Might there be a way to have Bloom automatically create a unique word list (based on the text of a particular book) when one uses the spreadsheet export/import tool?
It could be added as a separate tab to the spreadsheet or dumped in the accompanying folder as a text file.
We are finding that the Spreadsheet Tool will likely be very useful in the QA process. As part of this process, having a unique word list would be helpful for checking for spelling errors. An alphabetized wordlist can be gone through very quickly. If errors are found, one can then search for them in the spreadsheet and fix them before importing the spreadsheet back into the book.
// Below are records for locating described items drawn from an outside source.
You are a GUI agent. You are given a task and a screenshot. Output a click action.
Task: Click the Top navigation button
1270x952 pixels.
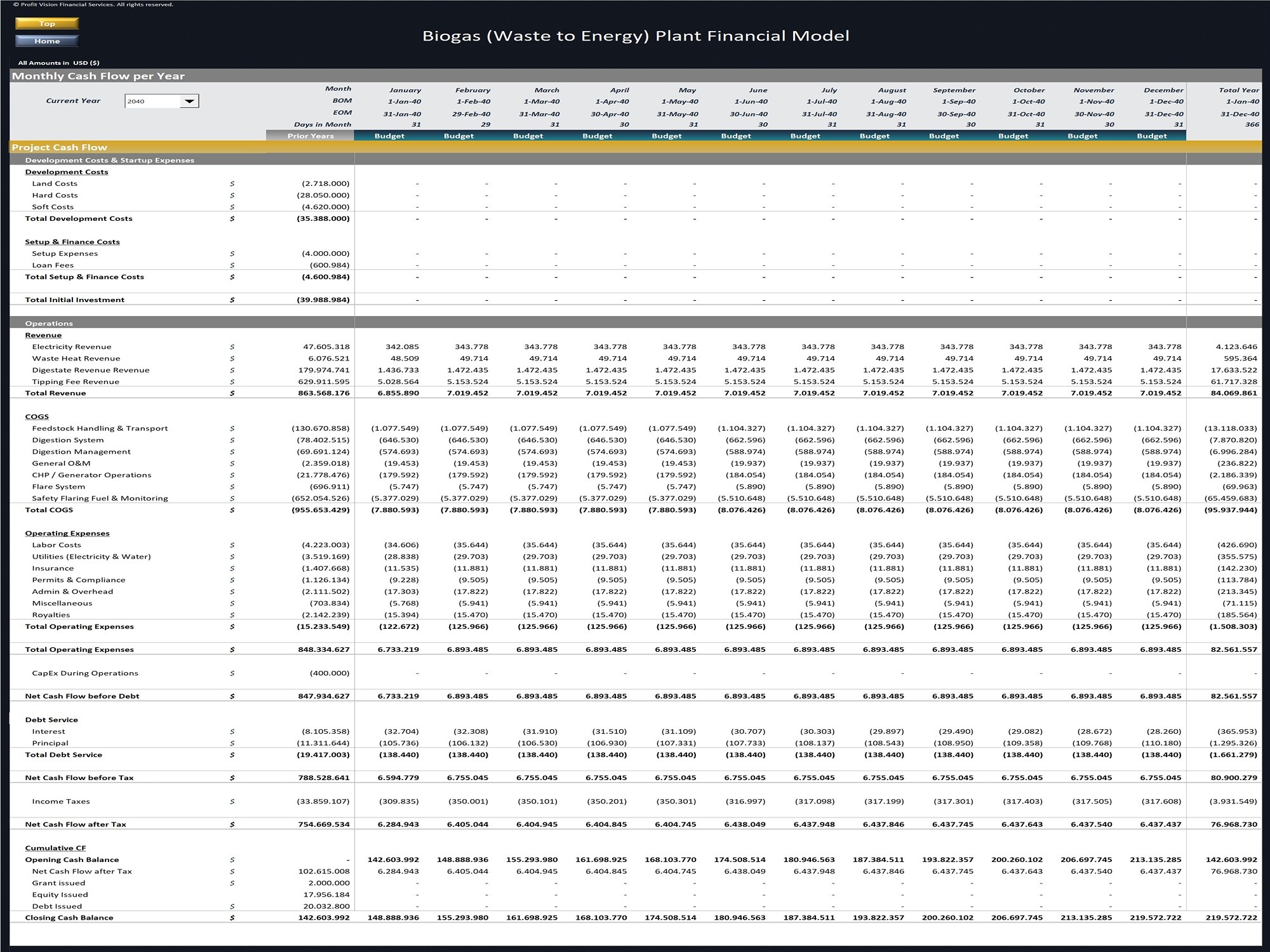tap(47, 23)
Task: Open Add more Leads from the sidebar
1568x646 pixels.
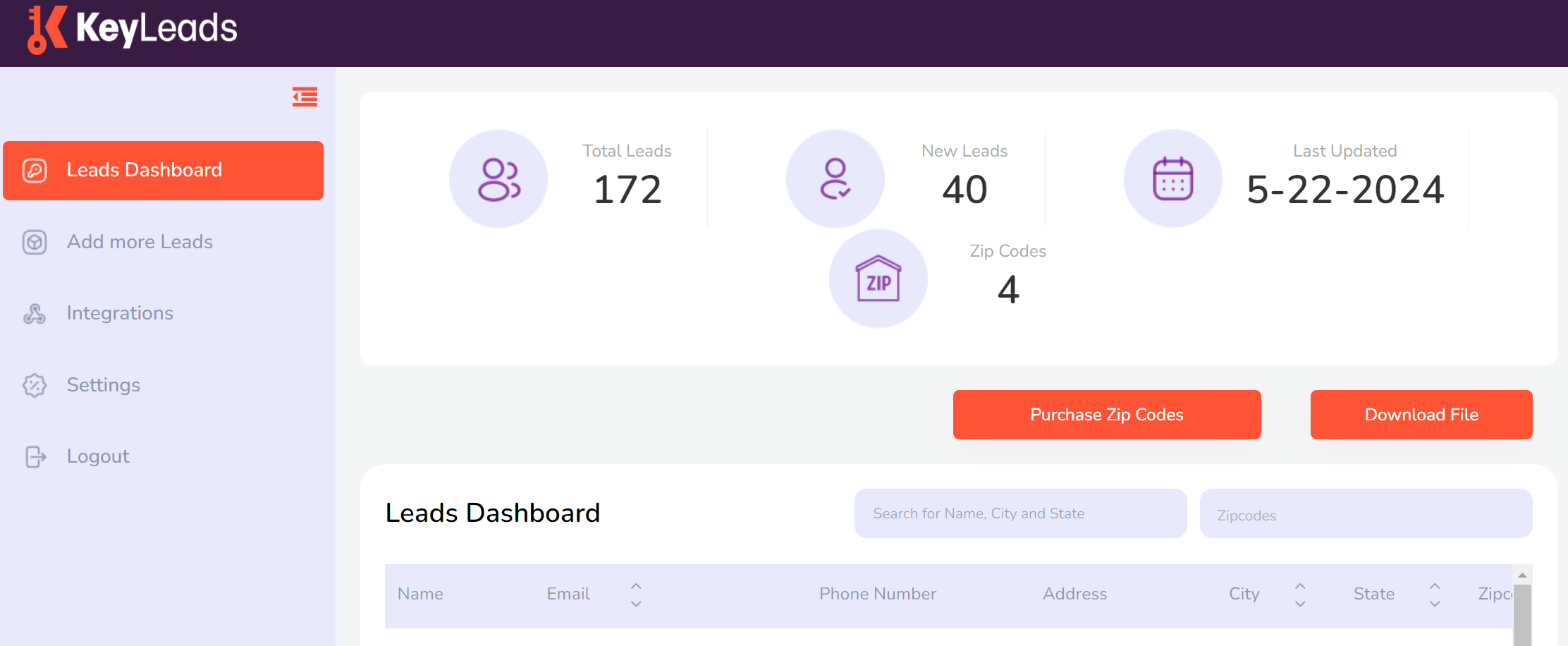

You can check here, maybe they already have what you are looking for as they have many languages there, though there is also lot of misspelled words and foreign words as well as lists were generated from movie subtitles.
Maybe you could also get in touch with developer and get some information on how he created these lists, as from what I understand you wanna do same thing, get unique words out of large body of text.
Otherwise this should be easy to do in programming languages, simply declare large text as a string, remove all the punctuation marks (but also need to watch that you don’t remove ’ in don’t, for example, this can be done programmatically as well, like when there is later before ’ and after it, then it’s part of word and not quotation mark, and other languages might have similar cases).
Then simply split this cleaned string on white space
And then filter generated array so that only unique words are left.
This should be fairly easy to create.
How ever if you wanna do this in spreadsheets (sorry I don’t know what Bloom is)
You could try to do it in spreadsheets as well, it should work with similar logic, just that it might be slow, based on how big text are you working with, though 1 book shouldn’t be a problem.
Thanks. Yes, there a number of tools and ways to create unique word lists from text. Bloom is software created by SIL for creating simple books, particularly in non-dominant languages. My request was specific to Bloom software and its Spreadsheet Import/Export function.
Yeah, we should be able to do this, @xofweber . Thanks for the request.
Thanks! That is great news.